More Than Half of U.S. Online Households Pay at Least One Bill Online
More than half (56 percent) of U.S. online households are paying at least one bill online, up from 52 percent in June 2004, according to CheckFree Corporation. Currently, 87 percent of users who pay their bills from a single “consolidated” Web site, such as a bank, brokerage, credit union or Internet portal, say they receive the service for free.
For the first time, online banking and bill pay features surpassed the more traditional bank selection criteria of bank branch and ATM proximity to home. The availability of online banking and bill pay features ranked third among the top three factors in selecting a bank for personal accounts, following “availability of free checking” and “reasonable fees and service charges.”
Although they voice concerns about fraud, online consumers said they have continued to pay their bills electronically. According to the survey, the volume of bill payments made at consolidated sites, primarily banks, increased 24 percent from June 2004 to March 2005.
The bank branch was cited as an important initial source of information among consumers who are already paying their bills at a consolidated service, with 25 percent naming the branch as the most influential source of information when they decided to enroll.
Hospital CEOs Rank Bad Debt a Top Concern
According to a report released on Dec. 30, 2005, by the American College of Healthcare Executives, the top issues confronting hospital CEOs remained the same in 2005. The survey asked respondents to rank the three most pressing issues affecting their hospital and identify specific areas of concern.
Financial challenges far exceeded other issues as hospital CEOs’ number one issue. This year, 67 percent of respondents cited financial challenges as one of their top three concerns, reflecting a modest decline from 71 percent in 2004. Personnel shortages were ranked the second concern with 36 percent of respondents selecting this issue. Care for the uninsured rounded out the top three, with 35 percent of respondents indicating concern over this issue.
Within each of the top three issues, respondents also identified specific concerns facing their hospital.
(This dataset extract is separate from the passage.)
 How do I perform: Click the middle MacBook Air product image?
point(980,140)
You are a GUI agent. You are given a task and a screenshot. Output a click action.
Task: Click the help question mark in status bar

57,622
Within the issue of financial challenges, bad debt ranked third, with 68 percent of CEOs citing this as a concern. Medicaid and Medicare were the top two financial concerns. Bad debt was followed by revenue cycle management, which ranked fourth with 44 percent of respondents noting it as a concern. Also mentioned were managed care payments (42 percent) and other commercial insurance (30 percent).